Fuego de San Telmo, probablemente. Pero menos es nada. Aquí nos resignamos a interpretar la Ley de Amnistía de 1977 como una ley de punto final. El ruido de sables, el consenso, todo aquello que trenzó la transición democrática, propició ese silencio que, ochenta años después del siniestro vuelo del Dragón Rapide, sigamos asumiendo que, como en la magnífica serie de Almudena Grandes, seguimos viviendo los episodios de una guerra de nunca acabar.

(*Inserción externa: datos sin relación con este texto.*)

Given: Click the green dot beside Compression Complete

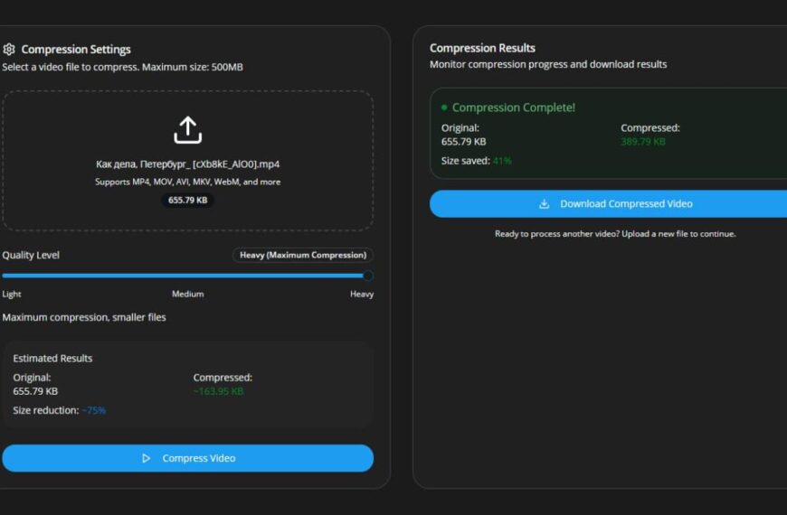Looking at the screenshot, I should 444,108.
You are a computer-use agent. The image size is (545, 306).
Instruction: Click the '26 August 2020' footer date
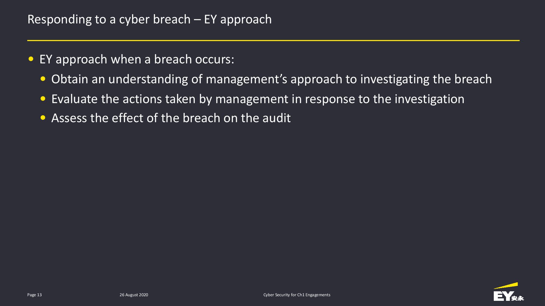click(x=134, y=295)
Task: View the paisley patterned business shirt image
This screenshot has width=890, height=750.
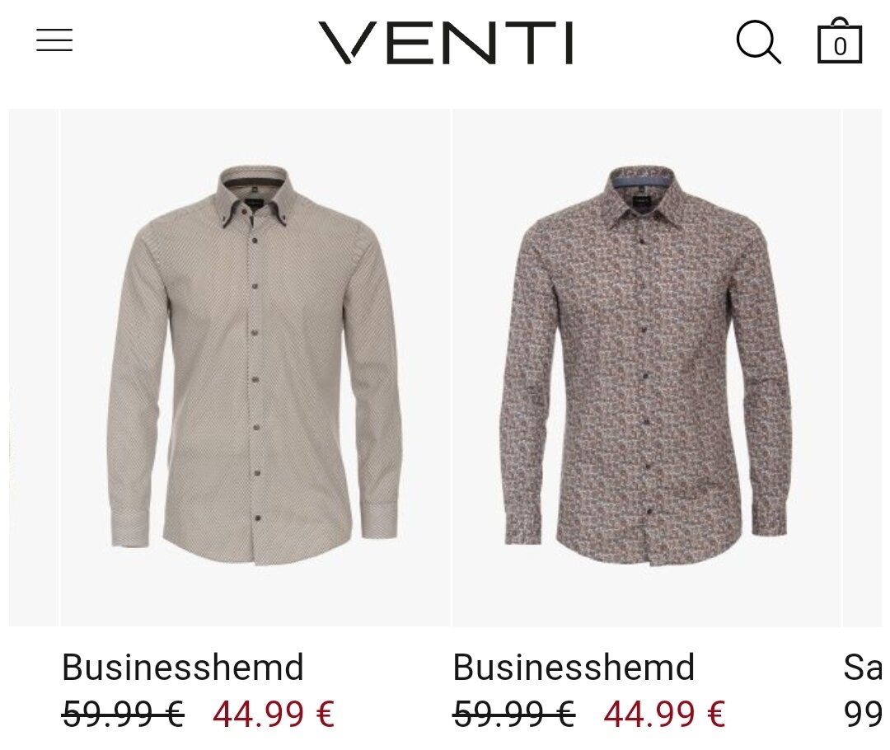Action: 647,368
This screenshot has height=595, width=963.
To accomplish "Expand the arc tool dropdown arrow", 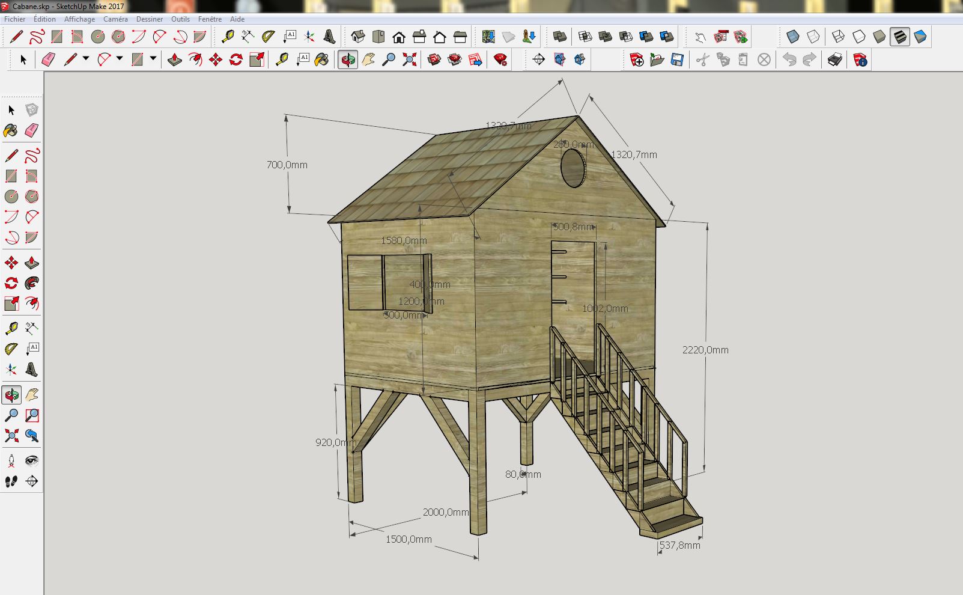I will 120,59.
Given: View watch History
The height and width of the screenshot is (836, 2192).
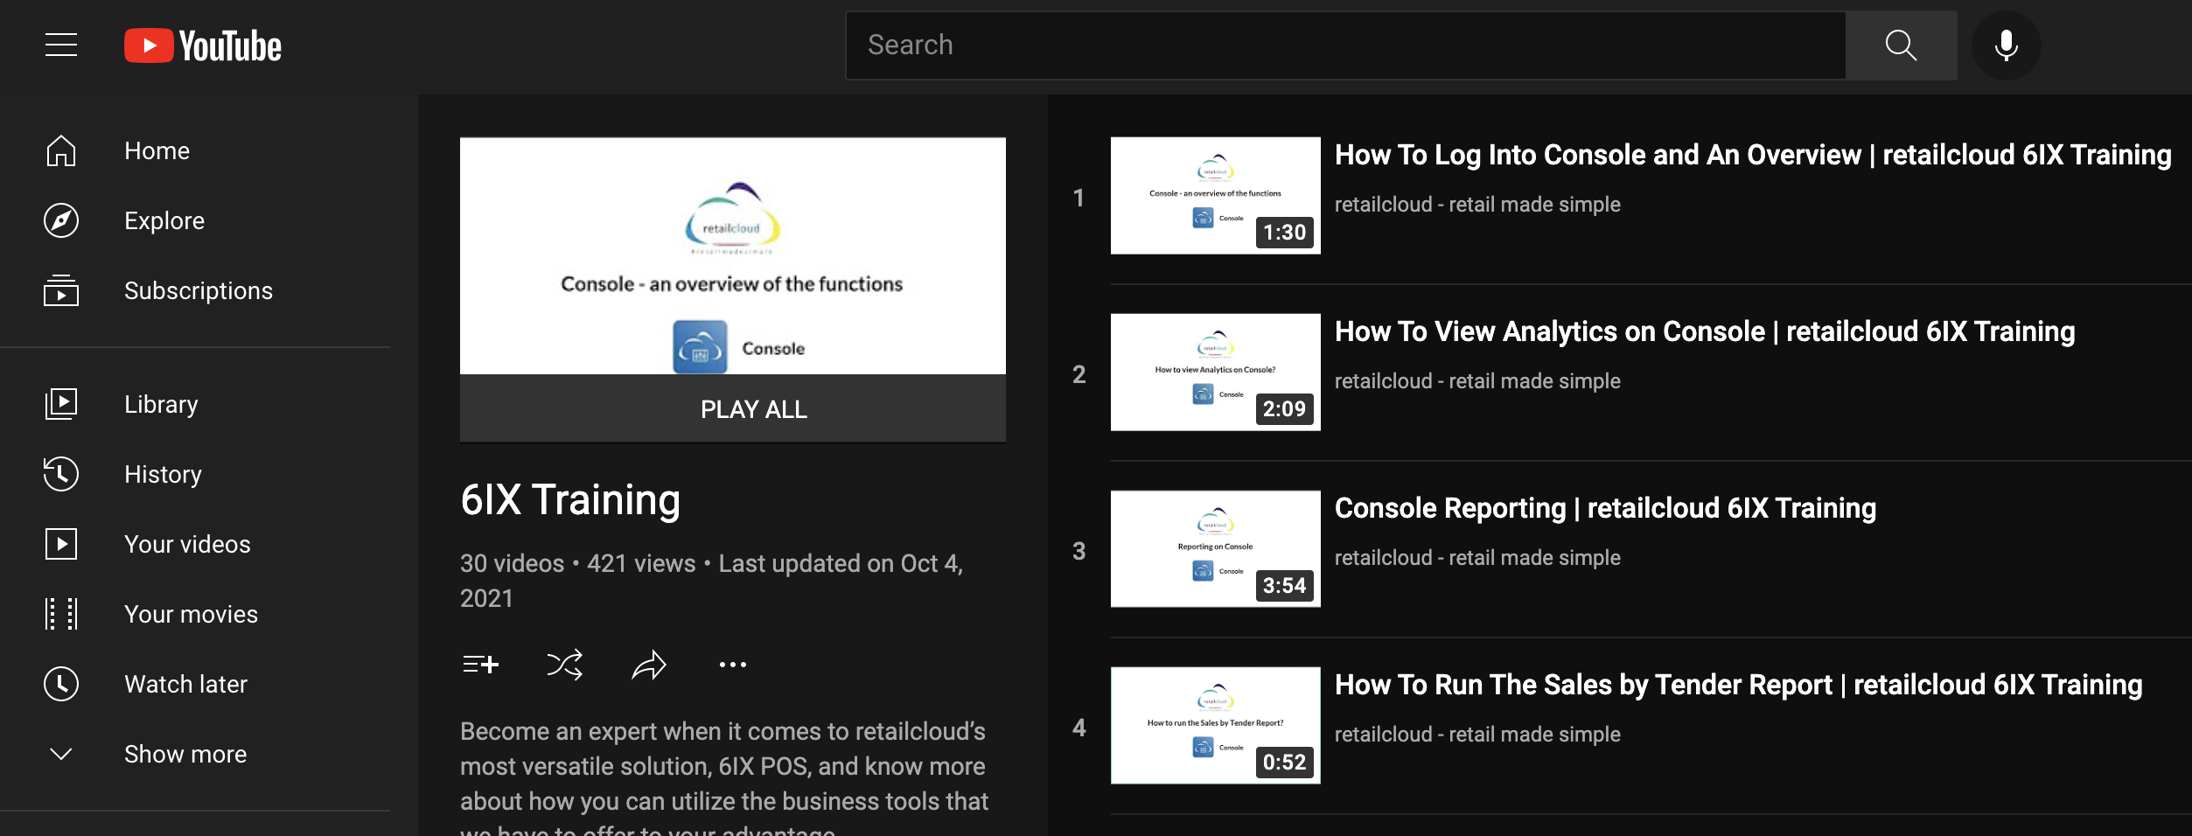Looking at the screenshot, I should click(x=163, y=474).
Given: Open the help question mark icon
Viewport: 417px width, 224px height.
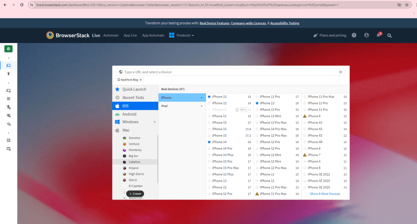Looking at the screenshot, I should 354,35.
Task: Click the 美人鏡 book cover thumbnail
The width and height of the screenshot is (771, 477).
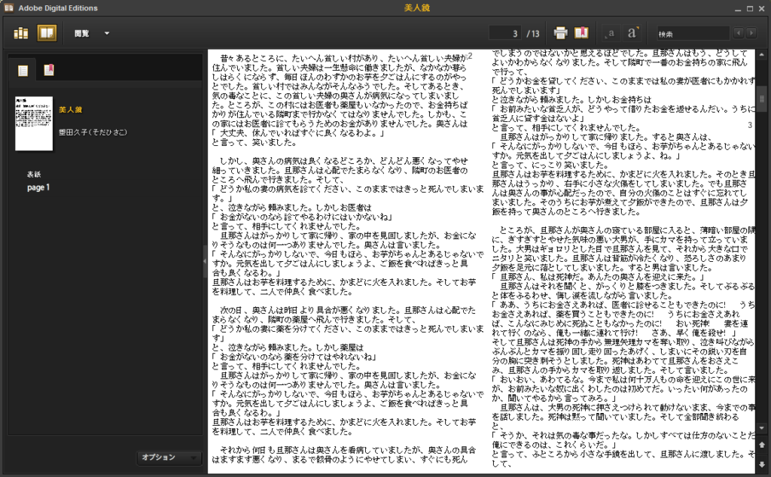Action: coord(34,123)
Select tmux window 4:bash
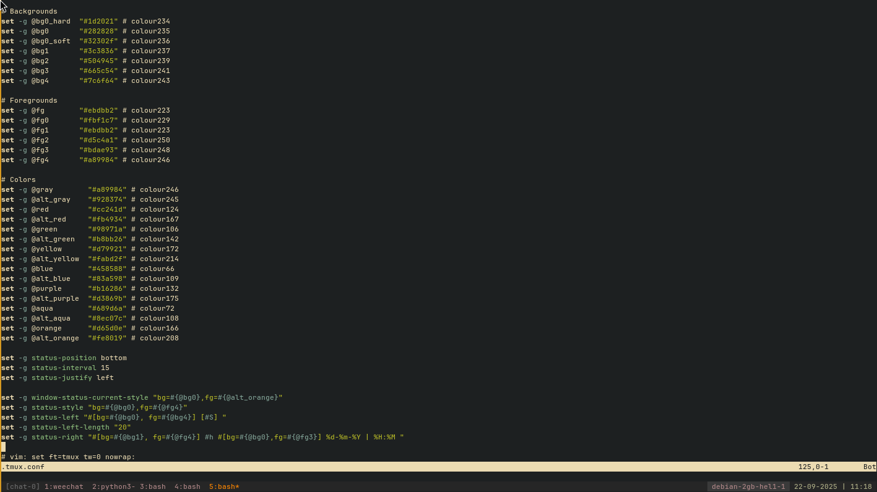The height and width of the screenshot is (492, 877). (x=187, y=487)
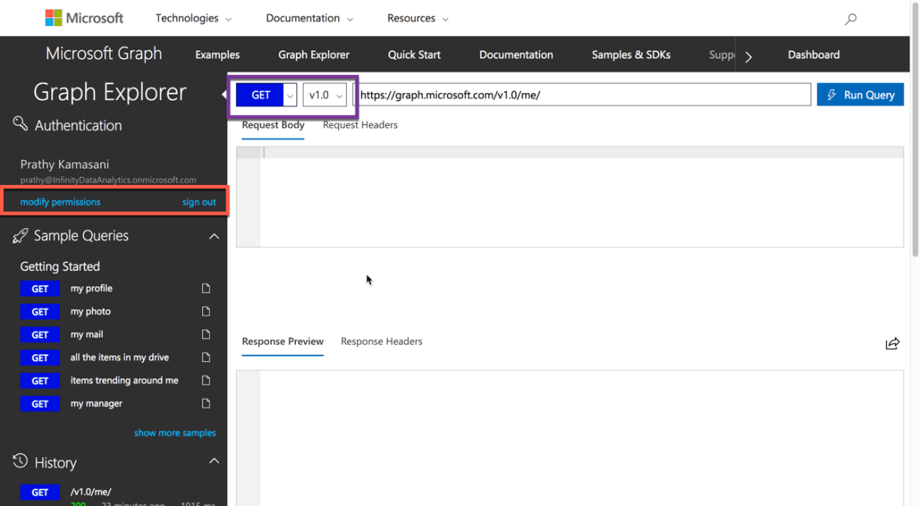Click the share response icon
Screen dimensions: 920x506
[892, 343]
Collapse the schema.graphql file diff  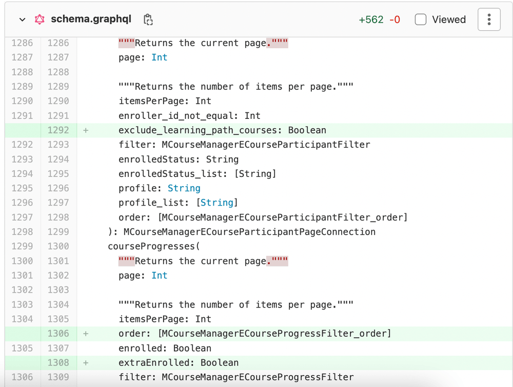click(x=22, y=19)
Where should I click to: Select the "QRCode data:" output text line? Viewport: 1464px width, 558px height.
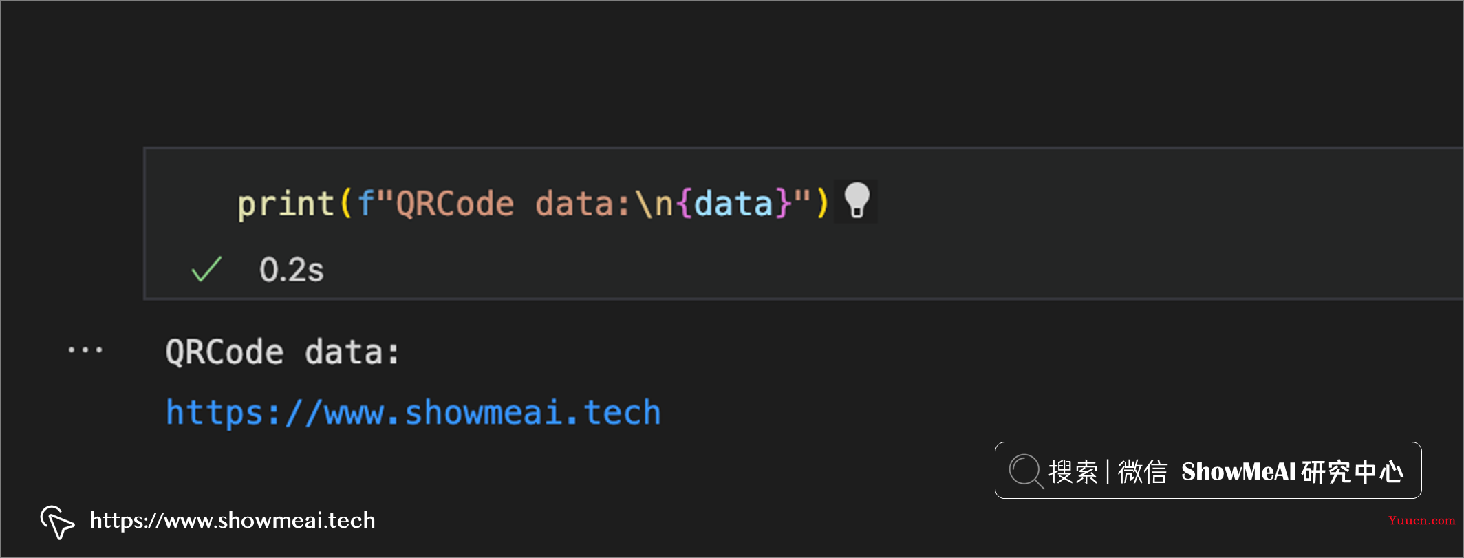click(x=282, y=352)
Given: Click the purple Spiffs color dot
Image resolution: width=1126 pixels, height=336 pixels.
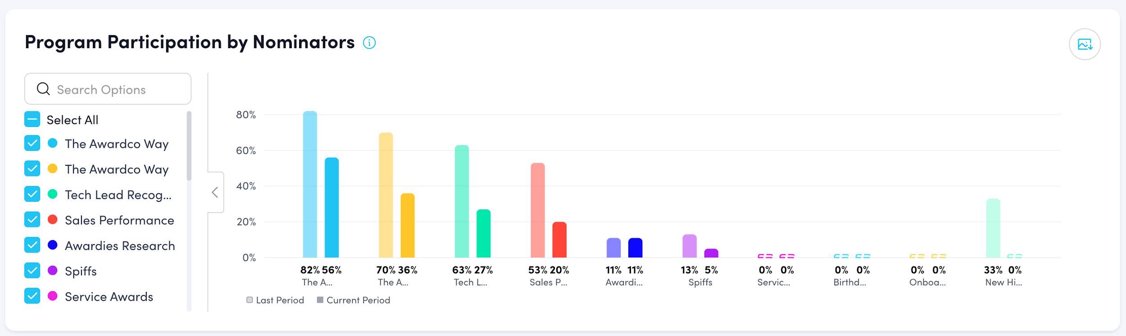Looking at the screenshot, I should click(53, 271).
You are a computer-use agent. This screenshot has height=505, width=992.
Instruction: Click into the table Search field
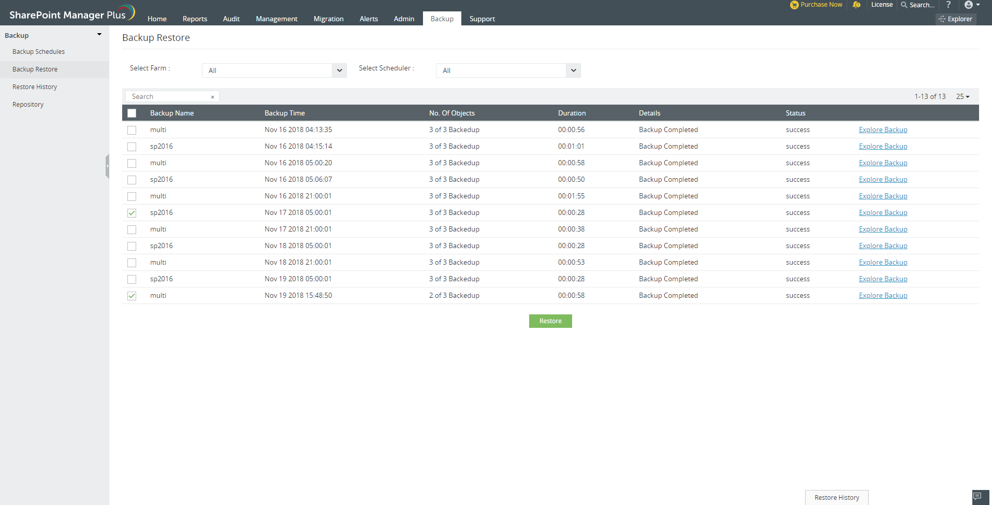[168, 97]
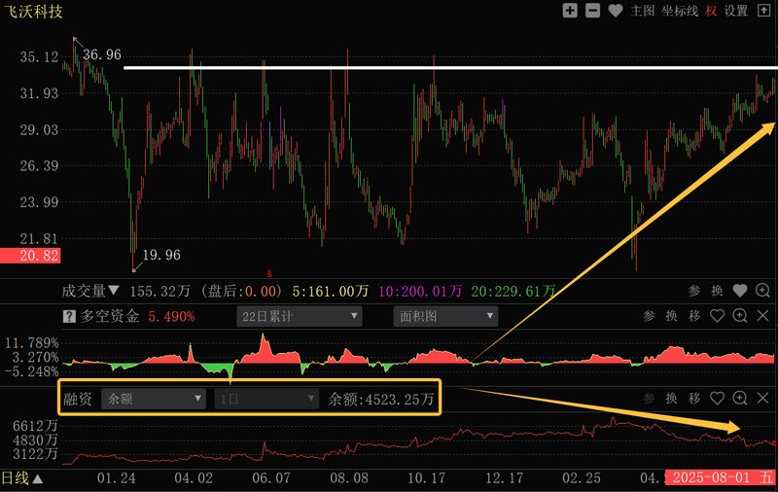Screen dimensions: 778x492
Task: Click the upload arrow icon at top right
Action: [x=763, y=11]
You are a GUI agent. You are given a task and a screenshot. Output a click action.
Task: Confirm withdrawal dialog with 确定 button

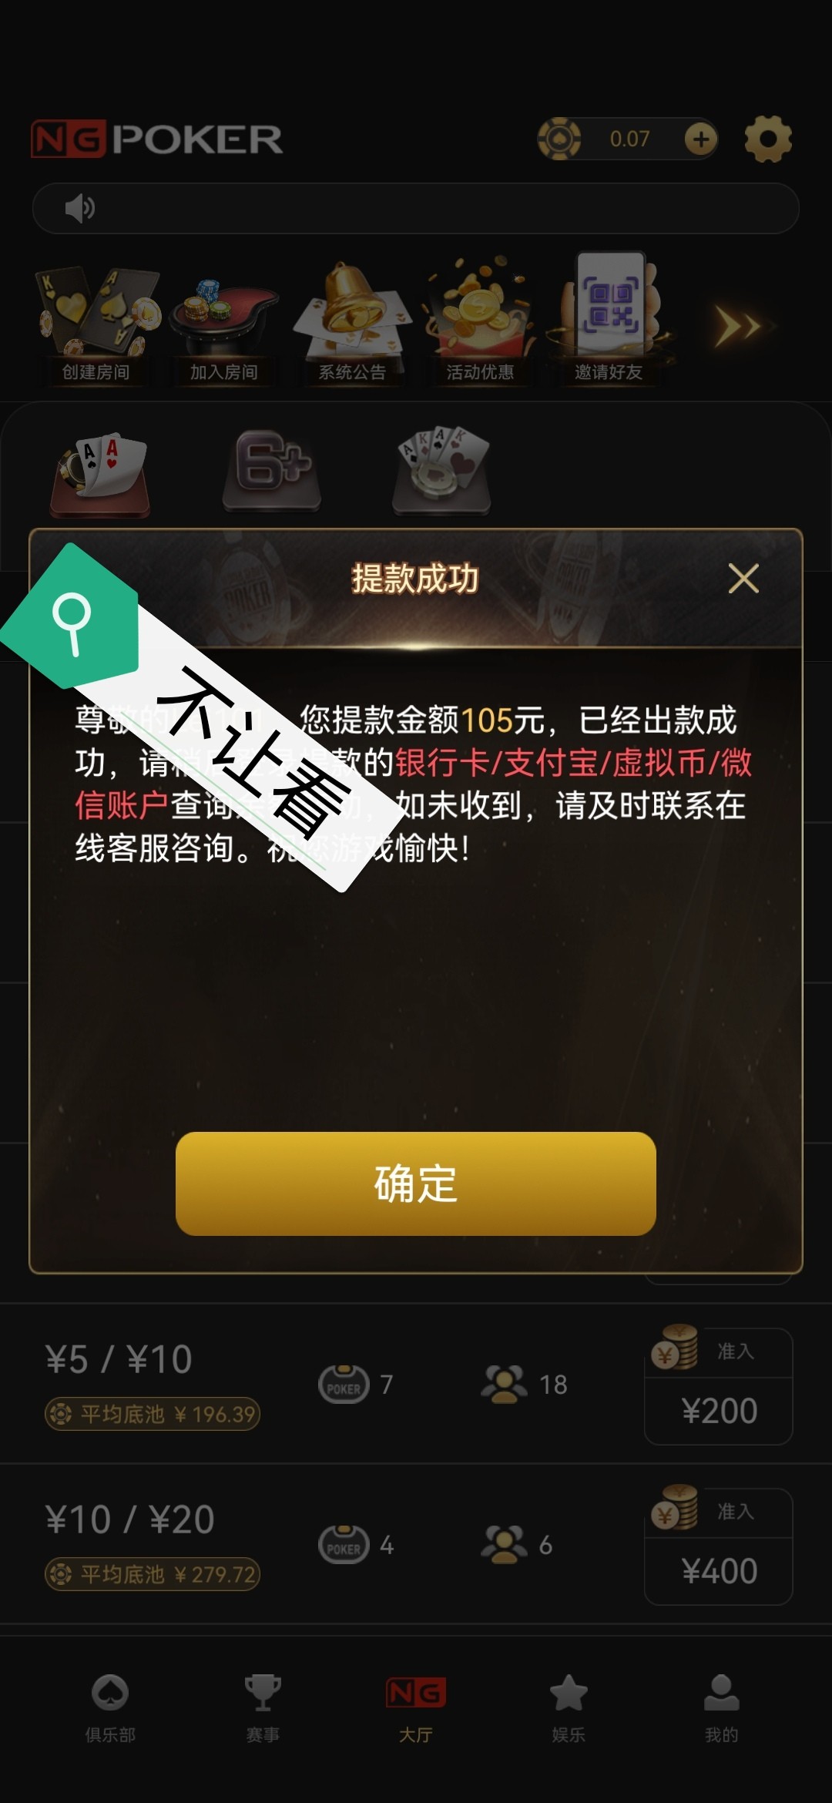click(x=416, y=1184)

Durante estos días, diversas organizaciones claman por que se archiven en los desvanes del paisaje los restos de la simbología franquista que sigue presente en nuestro entorno. Qué menos. Qué poco. Al menos, una minoría de este país sigue en resistencia contra el olvido. El resto ha pasado página y le resta importancia a la necesidad de juzgar y condenar de una vez por todas a quienes secuestraron las urnas, deportaron a nuestros mejores cerebros y asesinaron a la heterodoxia sobre el paredón de su fanatismo. Quizá por ello resulta tan fácil acabar hoy con los derechos adquiridos durante siglos, sin necesidad de que el Convoy de la Victoria cruce nuevamente el Estrecho. Algo es algo, se conforman aquellos que aceptan, como en la canción de Raimon, que a veces la paz no sea más que miedo. No queremos la guerra quienes invocamos justicia. Tan sólo deseamos que los intereses de unos cuantos no se impongan sobre los de la mayoría. Sin embargo, de nuevo nos están venciendo. A menudo, incluso, sin disparar un tiro. Sus tropas económicas están, por si no os habéis dado cuenta, alcanzado sus últimos objetivos.